Watch the red cube trace a sequence of shapes. When the lamp turns green, pick up the green cube and trace the same sequence in order. After finishing all shapes, press the button to submit your answer.

Task Description

Long-horizon demonstration imitation: watch and reproduce a sequence of traced shapes.

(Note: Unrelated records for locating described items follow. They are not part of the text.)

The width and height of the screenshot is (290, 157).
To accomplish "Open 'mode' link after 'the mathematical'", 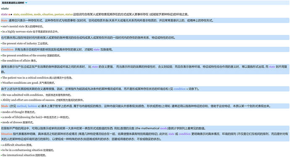I will (163, 128).
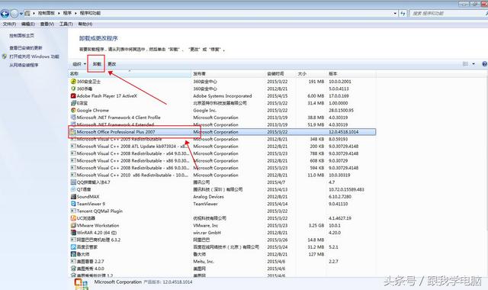
Task: Click the back navigation arrow
Action: 5,14
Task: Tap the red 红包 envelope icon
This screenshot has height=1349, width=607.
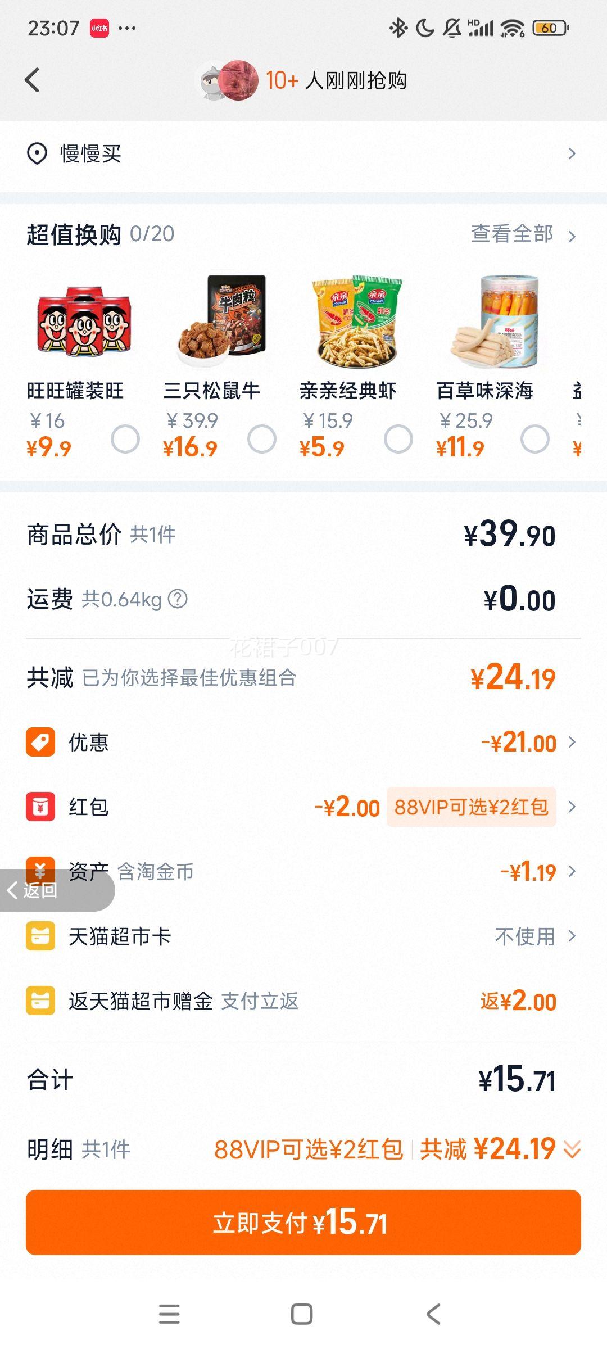Action: [x=40, y=807]
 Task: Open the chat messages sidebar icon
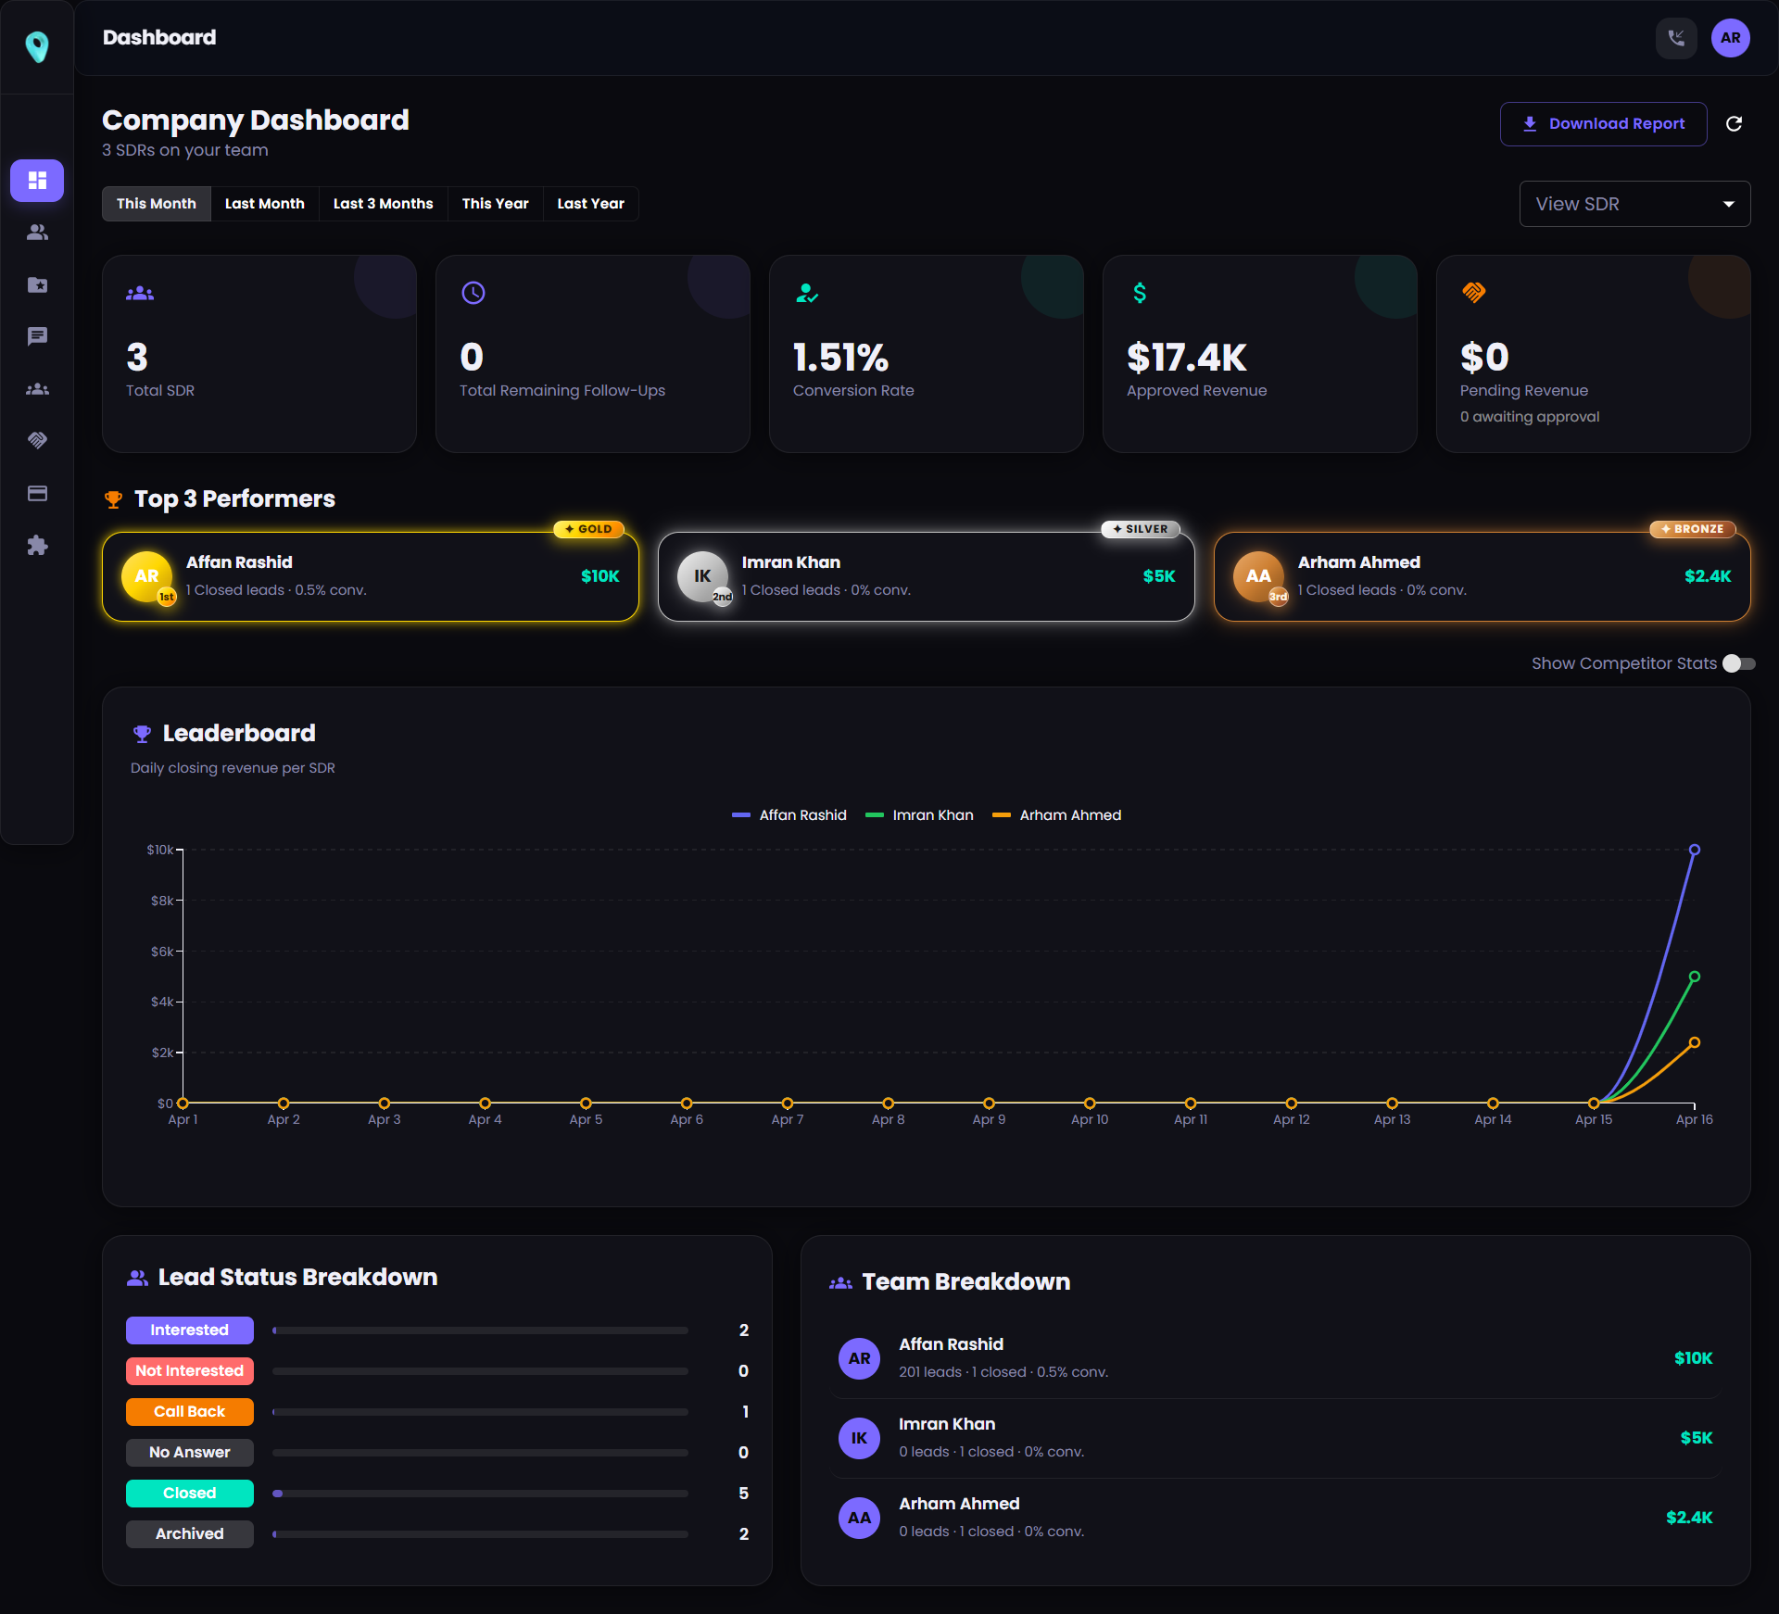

Render preview for Trace Shape Sequence

Source#

  • Module: mikasa_robo_suite.vla.memory_envs.trace_shape_seq_vla

  • Source file: mikasa_robo_suite/vla/memory_envs/trace_shape_seq_vla.py

Difficulty and Parameters#

Sequence variants require retaining order and path geometry.

Variants#

Env ID

Horizon

Data Source

TraceShapeSeqEasy-VLA-v0

1500

MP

TraceShapeSeqHard-VLA-v0

1500

MP

TraceShapeSeqMedium-VLA-v0

1500

MP

Run Example#

import gymnasium as gym
import torch

import mikasa_robo_suite.vla.memory_envs  # registers VLA env IDs
from mikasa_robo_suite.vla.utils.apply_wrappers import apply_mikasa_vla_wrappers

env = gym.make(
    "TraceShapeSeqEasy-VLA-v0",
    num_envs=1,
    obs_mode="rgb",
    control_mode="pd_ee_delta_pose",
    render_mode="all",
)
env = apply_mikasa_vla_wrappers(env)
obs, info = env.reset(seed=42)
for _ in range(env.max_episode_steps):
    action = env.action_space.sample()
    if not torch.is_tensor(action):
        action = torch.as_tensor(action, device=env.unwrapped.device)
    obs, reward, terminated, truncated, info = env.step(action)
env.close()

Dataset Collection#

Motion-planning MIKASA-Robo-90 variants use planner plus replay collection:

uv run python mikasa_robo_suite/vla/dataset_collectors/get_mikasa_robo_datasets_motion_planning.py \
  --env-id TraceShapeSeqEasy-VLA-v0 \
  --path-to-save-data data_mikasa_robo \
  --num-train-data 250 \
  --max-attempts 5000 \
  --seed 0

Render Videos#

Generate a fresh MP4/GIF render with:

uv run python utils/prepare_benchmark_demo_videos.py \
  --tasks TraceShapeSeqEasy-VLA-v0 \
  --output-dir videos/benchmark_demos \
  --max-attempts-per-task 8 \
  --overwrite

Generated media stays under videos/ and should be published deliberately rather than committed by default.